Prices increased by 0.3% month-on-month across the country, following a similar uplift in March, with a 0.7% rise in London driving the rate of growth, Hometrack found.
Demand from new buyers registering with estate agents in London has grown three times faster than the rate of homes coming on the market over the last three months, the study said.
Meanwhile, some key signs of the health of the London market have recovered to levels not seen since the property boom in 2007. These include the typical proportion of the asking price achieved on London property sales, which now stands at over 95% in both London and the South East, compared with 93% in the rest of the country.
London homes now take just four-and-a-half weeks to sell typically - which is around half the national average and also the quickest selling time seen since 2007.
Although the strength of the London market continues to outperform the rest of the country, there are signs that the market is also picking up elsewhere. This has been helped by improved levels of confidence in the market generally and a continued shortage of homes coming up for sale, according to Hometrack, which questions around 6,000 estate agents and surveyors for its survey each month.

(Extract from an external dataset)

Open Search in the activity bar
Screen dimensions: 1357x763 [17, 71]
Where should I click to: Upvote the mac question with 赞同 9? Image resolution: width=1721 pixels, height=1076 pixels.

Across the country, the length of time it takes to sell a home has been cut from almost 10 weeks in January to nine weeks by April. Meanwhile, demand from buyers registering with estate agents has been outstripping the supply of homes coming to market for the last three months. Across southern regions it now takes less than two months to sell a house on average, although across the Midlands and northern regions it still takes over 10 weeks, and the average selling time in the East Midlands is 13 weeks.
The North East was the only region across England and Wales to see prices dip month-on-month in April, recording a 0.1% decrease. Prices were flat in the Midlands, the North West and Yorkshire and Humberside. They increased by 0.1% in East Anglia, the South East and the South West and saw a 0.2% uplift in Wales.
Richard Donnell, director of research at Hometrack, said some "noticeable" shifts in the market are helping to bolster house prices. One is that home owners who are considering moving are delaying putting their own home up for sale before they find somewhere to buy. This is in turn keeping the number of homes on the market low and firing up demand.